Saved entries
______
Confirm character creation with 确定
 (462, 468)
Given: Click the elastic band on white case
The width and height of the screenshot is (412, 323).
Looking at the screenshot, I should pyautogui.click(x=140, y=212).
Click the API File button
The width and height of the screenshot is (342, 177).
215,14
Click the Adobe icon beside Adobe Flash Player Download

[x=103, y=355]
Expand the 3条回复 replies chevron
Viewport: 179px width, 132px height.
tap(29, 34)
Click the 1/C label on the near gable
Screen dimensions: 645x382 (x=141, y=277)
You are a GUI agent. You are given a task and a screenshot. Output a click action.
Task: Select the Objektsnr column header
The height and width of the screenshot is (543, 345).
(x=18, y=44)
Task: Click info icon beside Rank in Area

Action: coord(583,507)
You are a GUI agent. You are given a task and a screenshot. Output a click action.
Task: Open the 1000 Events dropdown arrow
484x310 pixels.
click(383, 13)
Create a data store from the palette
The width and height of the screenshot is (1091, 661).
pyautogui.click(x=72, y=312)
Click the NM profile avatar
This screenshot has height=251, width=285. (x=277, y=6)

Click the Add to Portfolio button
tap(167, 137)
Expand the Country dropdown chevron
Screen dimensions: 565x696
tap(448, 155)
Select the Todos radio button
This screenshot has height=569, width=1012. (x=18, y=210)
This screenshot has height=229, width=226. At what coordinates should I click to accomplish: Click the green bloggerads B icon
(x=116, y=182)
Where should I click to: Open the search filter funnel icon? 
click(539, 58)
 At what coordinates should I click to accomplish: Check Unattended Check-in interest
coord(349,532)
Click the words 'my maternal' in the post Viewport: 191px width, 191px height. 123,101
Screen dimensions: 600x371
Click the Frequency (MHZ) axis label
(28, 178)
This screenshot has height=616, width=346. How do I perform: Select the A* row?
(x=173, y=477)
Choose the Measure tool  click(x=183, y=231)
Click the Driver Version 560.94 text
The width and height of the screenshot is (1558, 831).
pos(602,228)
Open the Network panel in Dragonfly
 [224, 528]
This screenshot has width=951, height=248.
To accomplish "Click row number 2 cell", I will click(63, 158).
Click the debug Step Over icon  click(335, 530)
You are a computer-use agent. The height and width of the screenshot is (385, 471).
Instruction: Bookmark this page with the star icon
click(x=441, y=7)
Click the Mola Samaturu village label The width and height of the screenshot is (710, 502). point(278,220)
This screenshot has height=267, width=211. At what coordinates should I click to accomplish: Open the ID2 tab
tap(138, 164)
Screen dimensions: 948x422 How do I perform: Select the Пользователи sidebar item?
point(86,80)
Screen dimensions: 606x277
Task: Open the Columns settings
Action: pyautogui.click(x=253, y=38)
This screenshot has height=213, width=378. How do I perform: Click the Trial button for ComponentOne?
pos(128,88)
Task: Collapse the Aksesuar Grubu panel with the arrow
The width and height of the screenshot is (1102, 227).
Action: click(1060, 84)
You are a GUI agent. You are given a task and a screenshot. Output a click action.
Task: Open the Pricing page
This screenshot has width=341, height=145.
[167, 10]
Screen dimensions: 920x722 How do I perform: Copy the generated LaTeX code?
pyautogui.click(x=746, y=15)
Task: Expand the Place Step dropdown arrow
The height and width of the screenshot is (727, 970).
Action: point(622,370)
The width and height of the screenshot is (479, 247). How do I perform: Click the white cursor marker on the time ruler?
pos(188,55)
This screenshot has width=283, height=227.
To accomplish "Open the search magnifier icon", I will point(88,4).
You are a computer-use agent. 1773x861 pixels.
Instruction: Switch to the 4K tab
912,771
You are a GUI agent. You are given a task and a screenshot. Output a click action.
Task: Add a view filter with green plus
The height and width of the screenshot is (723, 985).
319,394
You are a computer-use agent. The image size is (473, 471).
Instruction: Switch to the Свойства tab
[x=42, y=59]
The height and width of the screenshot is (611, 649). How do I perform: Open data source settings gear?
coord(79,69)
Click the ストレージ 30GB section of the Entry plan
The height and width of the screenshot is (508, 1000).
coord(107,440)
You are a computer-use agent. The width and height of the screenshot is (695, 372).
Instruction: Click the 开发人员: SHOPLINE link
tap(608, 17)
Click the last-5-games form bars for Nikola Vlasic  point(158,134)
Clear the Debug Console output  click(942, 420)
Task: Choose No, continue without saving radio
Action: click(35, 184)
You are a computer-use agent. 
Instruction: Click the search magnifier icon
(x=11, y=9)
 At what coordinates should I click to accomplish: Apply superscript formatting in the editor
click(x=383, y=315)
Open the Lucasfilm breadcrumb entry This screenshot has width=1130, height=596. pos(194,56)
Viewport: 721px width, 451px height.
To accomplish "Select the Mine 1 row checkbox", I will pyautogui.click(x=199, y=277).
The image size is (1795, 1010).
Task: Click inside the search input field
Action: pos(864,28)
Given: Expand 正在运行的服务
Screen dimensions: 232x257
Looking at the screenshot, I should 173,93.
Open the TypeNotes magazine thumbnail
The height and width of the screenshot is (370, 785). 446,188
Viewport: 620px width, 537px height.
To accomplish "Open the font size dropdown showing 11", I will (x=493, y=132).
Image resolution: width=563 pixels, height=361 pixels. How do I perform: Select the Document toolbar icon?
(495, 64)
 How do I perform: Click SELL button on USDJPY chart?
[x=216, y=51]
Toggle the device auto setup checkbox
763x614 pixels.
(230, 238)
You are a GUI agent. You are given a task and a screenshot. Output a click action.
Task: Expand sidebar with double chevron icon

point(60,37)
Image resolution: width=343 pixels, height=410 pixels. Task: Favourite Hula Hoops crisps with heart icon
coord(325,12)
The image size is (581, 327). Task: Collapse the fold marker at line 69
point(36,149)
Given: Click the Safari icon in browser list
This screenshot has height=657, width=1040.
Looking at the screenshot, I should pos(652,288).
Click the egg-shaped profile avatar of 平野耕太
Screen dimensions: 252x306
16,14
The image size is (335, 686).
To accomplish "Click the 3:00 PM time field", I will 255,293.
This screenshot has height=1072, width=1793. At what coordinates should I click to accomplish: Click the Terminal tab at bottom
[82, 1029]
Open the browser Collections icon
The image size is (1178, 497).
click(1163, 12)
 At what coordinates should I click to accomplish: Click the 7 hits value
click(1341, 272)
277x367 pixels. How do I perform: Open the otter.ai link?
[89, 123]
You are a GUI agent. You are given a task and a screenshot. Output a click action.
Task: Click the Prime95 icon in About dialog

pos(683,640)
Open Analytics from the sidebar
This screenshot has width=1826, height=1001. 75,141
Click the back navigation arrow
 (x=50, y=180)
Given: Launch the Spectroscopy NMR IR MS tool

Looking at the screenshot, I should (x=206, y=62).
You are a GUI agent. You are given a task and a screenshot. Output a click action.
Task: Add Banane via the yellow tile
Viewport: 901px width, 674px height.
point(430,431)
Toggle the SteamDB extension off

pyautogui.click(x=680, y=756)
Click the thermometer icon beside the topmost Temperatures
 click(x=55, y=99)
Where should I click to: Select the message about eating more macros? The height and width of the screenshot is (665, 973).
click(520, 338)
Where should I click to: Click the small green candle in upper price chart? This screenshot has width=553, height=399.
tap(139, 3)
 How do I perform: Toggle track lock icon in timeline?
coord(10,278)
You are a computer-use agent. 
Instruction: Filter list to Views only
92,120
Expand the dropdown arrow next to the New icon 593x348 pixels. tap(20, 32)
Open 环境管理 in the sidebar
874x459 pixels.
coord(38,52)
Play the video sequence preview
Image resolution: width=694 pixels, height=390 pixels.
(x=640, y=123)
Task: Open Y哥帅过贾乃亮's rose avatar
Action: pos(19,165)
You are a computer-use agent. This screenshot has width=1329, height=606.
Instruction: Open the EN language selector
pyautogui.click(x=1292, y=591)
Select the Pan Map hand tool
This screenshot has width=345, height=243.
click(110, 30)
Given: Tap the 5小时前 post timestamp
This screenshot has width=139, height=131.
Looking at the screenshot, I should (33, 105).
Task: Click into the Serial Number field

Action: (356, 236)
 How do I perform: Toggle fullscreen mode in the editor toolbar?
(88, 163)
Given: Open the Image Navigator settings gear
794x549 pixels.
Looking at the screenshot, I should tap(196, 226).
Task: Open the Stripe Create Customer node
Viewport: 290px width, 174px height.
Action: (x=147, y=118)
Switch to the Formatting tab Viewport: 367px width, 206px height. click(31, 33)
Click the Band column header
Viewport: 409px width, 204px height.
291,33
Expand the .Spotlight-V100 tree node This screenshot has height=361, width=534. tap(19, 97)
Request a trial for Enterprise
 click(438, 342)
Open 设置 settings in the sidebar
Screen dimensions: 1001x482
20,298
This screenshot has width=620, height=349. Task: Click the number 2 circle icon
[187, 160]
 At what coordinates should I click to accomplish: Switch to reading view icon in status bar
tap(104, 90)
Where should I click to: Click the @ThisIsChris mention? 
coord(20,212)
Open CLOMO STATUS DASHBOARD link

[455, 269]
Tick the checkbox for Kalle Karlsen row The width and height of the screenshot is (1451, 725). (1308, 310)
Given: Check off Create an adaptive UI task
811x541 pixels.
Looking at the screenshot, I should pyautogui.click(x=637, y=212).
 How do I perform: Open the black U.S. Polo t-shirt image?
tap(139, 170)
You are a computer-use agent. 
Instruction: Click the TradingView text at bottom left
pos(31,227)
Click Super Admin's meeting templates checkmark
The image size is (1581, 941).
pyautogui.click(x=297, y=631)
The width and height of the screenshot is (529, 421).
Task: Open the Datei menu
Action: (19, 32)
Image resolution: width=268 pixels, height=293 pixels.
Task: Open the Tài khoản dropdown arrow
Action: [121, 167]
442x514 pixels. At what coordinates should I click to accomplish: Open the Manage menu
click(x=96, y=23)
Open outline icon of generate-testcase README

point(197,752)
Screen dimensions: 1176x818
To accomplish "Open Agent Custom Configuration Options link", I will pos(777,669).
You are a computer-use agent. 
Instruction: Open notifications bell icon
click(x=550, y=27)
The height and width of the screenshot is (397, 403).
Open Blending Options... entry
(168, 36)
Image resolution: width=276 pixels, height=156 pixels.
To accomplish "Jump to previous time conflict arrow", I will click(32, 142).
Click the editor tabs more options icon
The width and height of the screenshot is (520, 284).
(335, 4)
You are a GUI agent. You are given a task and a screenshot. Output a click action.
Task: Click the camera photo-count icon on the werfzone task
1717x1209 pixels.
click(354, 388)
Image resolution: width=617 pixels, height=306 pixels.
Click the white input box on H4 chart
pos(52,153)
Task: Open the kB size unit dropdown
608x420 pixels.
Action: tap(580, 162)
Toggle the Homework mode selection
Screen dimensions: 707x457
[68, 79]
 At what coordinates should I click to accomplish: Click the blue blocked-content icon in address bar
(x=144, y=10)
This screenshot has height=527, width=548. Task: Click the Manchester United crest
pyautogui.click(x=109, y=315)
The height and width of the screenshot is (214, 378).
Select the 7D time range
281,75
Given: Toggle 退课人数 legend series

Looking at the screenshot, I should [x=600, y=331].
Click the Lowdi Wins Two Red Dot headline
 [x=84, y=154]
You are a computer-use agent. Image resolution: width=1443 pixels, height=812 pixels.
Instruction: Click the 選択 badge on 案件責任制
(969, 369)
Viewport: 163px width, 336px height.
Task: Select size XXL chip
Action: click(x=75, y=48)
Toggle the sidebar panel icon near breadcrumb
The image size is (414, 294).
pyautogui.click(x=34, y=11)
______
Search the records for the string "breadcrumb" and report each line that has it.

> _Your solution_
Open the Lucasfilm breadcrumb entry This screenshot has width=1130, height=596. pos(194,56)
Toggle the sidebar panel icon near breadcrumb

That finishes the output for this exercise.